Type: New Feature
Affects Version/s: None
Fix Version/s: None
There are a number of problems with Trash that continue to result in permanent data loss for users. The primary reasons trash is not used:
- Trash is configured client-side and not enabled by default.
- Trash is shell-only. FileSystem, WebHDFS, HttpFs, etc never use trash.
- If trash fails, for example, because we can't create the trash directory or the move itself fails, trash is bypassed and the data is deleted.
Trash was designed as a feature to help end users via the shell, however in my experience the primary use of trash is to help administrators implement data retention policies (this was also the motivation for
HADOOP-7460). One could argue that (periodic read-only) snapshots are a better solution to this problem, however snapshots are not slated for Hadoop 2.x and trash is complimentary to snapshots (and backup) - eg you may create and delete data within your snapshot or backup window - so it makes sense to revisit trash's design. I think it's worth bringing trash's functionality in line with what users need.
I propose we enable trash on a per-filesystem basis and implement it server-side. Ie trash becomes an HDFS feature enabled by administrators. Because the trash emptier lives in HDFS and users already have a per-filesystem trash directory we're mostly there already. The design preference from
HADOOP-2514 was for trash to be implemented in "user code" however (a) in light of these problems, (b) we have a lot more user-facing APIs than the shell and (c) clients increasingly span file systems (via federation and symlinks) this design choice makes less sense. This is why we already use a per-filesystem trash/home directory instead of the user's client-configured one - otherwise trash would not work because renames can't span file systems.
In short, HDFS trash would work similarly to how it does today, the difference is that client delete APIs would result in a rename into trash (ala TrashPolicyDefault#moveToTrash) if trash is enabled. Like today it would be renamed to the trash directory on the file system where the file being removed resides. The primary difference is that enablement and policy are configured server-side by adminstrators and is used regardless of the API used to access the filesytem. The one execption to this is that I think we should continue to support the explict skipTrash shell option. The rationale for skipTrash (
HADOOP-6080) is that a move to trash may fail in cases where a rm may not, if a user has a home directory quota and does a rmr /tonsOfData, for example. Without a way to bypass this the user has no way (unless we revisit quotas, permissions or trash paths) to remove a directory they have permissions to remove without getting their quota adjusted by an admin. The skip trash API can be implemented by adding an explicit FileSystem API that bypasses trash and modifying the shell to use it when skipTrash is enabled. Given that users must explicitly specify skipTrash the API is less error prone. We could have the shell ask confirmation and annotate the API private to FsShell to discourage programatic use.

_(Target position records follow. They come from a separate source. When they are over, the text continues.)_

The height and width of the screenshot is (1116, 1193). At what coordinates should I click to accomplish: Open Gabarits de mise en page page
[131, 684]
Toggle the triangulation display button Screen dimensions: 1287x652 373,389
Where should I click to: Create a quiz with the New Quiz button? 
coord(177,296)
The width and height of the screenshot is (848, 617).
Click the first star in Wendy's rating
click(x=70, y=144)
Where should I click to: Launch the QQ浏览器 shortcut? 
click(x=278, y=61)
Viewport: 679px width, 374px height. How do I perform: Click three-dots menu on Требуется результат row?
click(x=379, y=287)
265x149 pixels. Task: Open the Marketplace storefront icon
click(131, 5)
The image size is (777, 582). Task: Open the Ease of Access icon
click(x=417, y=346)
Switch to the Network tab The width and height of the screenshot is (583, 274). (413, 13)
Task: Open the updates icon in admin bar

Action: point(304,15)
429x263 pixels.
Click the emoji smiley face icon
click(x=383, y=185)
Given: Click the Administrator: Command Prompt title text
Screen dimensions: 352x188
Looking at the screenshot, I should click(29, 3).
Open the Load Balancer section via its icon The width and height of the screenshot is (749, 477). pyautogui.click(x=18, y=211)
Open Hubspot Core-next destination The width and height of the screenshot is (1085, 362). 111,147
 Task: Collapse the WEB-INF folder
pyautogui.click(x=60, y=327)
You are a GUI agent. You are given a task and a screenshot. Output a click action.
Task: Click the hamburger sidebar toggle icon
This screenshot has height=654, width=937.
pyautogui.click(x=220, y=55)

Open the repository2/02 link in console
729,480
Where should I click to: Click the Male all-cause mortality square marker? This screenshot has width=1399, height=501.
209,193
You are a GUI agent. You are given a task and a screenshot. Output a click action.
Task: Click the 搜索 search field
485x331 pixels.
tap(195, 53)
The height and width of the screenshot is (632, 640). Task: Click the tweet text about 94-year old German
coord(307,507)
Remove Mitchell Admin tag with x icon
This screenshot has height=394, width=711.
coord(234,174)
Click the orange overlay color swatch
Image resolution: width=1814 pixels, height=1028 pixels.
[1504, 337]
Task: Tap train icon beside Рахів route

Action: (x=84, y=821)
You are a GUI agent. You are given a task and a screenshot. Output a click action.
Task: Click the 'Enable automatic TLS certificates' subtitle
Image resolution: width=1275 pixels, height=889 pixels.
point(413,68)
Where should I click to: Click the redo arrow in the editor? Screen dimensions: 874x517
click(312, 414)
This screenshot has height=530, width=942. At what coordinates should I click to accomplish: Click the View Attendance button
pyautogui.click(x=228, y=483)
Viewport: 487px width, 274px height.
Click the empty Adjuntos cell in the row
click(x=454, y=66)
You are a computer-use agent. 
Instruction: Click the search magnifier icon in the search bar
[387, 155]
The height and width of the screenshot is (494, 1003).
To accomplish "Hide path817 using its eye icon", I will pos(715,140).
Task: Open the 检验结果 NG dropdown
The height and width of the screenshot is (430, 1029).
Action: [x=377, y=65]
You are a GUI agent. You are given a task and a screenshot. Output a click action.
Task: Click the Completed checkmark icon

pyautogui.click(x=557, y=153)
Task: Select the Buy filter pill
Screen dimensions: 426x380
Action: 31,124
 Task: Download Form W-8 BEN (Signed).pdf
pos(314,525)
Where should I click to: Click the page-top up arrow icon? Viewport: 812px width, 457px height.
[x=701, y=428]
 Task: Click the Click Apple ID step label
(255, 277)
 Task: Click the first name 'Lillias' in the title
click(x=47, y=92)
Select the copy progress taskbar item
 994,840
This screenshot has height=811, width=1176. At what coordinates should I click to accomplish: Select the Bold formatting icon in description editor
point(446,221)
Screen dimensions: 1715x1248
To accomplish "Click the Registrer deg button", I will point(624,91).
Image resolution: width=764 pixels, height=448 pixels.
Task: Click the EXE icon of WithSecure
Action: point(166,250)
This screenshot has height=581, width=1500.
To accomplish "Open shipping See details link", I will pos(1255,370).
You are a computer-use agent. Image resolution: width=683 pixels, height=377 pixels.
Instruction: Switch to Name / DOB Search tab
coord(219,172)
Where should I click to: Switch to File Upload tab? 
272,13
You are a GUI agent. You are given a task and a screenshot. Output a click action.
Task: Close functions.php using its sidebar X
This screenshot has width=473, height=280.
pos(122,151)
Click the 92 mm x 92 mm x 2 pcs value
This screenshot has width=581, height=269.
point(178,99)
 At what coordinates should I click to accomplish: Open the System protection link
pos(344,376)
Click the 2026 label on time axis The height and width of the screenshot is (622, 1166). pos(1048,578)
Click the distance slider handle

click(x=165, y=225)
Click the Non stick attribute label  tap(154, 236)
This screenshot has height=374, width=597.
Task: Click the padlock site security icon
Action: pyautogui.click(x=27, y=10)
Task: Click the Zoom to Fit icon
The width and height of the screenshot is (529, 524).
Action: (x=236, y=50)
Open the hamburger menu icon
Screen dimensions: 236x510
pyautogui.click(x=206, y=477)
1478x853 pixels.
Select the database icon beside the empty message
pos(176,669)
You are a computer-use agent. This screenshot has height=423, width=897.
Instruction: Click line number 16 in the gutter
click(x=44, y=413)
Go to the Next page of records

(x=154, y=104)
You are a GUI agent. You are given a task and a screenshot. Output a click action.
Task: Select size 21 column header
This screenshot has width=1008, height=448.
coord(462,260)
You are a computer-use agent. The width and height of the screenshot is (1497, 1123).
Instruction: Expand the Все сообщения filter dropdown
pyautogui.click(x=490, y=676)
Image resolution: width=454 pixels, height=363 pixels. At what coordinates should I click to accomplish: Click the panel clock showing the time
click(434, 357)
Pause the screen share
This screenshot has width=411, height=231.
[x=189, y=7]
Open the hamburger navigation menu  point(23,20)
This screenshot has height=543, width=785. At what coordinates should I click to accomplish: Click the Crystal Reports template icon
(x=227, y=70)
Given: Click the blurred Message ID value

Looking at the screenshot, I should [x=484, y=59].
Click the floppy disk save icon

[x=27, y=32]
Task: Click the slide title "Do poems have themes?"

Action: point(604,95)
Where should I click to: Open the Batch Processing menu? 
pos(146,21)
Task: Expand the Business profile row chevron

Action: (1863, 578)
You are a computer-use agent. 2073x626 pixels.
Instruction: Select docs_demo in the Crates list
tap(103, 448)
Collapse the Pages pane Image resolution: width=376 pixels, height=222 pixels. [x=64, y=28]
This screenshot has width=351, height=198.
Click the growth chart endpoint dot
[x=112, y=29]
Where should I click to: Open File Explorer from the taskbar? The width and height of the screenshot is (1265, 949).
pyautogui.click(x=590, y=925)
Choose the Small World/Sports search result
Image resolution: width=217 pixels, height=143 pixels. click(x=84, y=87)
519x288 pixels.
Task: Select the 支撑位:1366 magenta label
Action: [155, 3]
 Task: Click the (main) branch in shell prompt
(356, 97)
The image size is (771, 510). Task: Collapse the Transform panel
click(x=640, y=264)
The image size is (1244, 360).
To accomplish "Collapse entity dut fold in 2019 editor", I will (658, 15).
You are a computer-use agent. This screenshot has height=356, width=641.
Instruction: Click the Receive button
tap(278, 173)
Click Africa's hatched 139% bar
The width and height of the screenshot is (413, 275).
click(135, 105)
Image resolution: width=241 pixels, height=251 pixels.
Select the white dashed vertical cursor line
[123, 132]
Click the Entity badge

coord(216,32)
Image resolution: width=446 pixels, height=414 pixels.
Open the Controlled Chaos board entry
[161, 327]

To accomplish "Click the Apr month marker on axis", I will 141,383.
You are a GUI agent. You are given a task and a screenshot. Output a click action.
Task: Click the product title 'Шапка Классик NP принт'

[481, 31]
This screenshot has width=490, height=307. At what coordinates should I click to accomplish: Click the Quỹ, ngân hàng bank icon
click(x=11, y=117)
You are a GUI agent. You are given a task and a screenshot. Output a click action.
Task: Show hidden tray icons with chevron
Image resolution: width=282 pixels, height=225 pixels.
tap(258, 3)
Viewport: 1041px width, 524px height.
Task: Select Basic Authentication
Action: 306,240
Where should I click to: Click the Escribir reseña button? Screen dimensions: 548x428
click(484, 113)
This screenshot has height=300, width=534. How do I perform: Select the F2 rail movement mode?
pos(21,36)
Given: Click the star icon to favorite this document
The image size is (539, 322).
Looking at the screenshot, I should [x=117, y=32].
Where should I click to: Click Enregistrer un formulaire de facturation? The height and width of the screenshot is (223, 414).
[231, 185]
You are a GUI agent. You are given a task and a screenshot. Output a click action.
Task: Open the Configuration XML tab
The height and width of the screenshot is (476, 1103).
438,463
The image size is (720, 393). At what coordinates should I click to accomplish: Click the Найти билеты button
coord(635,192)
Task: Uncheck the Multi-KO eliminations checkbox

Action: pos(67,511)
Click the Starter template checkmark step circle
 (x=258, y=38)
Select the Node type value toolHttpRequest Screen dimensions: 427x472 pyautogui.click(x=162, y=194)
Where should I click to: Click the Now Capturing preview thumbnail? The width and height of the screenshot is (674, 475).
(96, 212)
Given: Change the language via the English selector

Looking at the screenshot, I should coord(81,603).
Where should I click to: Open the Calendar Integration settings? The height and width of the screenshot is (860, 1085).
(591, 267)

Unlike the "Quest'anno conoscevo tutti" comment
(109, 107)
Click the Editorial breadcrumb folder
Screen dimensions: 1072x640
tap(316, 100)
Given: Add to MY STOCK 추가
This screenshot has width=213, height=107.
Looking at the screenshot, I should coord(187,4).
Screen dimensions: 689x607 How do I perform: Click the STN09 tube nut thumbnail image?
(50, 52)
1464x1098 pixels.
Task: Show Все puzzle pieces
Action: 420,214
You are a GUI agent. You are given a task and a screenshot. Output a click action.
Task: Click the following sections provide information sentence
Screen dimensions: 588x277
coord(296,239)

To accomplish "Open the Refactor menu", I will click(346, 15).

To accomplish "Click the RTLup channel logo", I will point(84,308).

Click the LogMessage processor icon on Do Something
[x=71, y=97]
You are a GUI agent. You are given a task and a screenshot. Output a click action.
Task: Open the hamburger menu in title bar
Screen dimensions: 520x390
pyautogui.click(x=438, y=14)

This is not ideal but can be done compatibly (unlike redefining quotas, permissions or trash paths).
In terms of compatibility, while this proposal is technically an incompatible change (client side configuration that disables trash and uses skipTrash with a previous FsShell release will now both be ignored if server-side trash is enabled, and non-HDFS file systems would need to make similar changes) I think it's worth targeting for Hadoop 2.x given that the new semantics preserve the current semantics. In 2.x I think we should preserve FsShell based trash and support both it and server-side trash (defaults to disabled). For trunk/3.x I think we should remove the FsShell based trash entirely and enable server-side trash by default.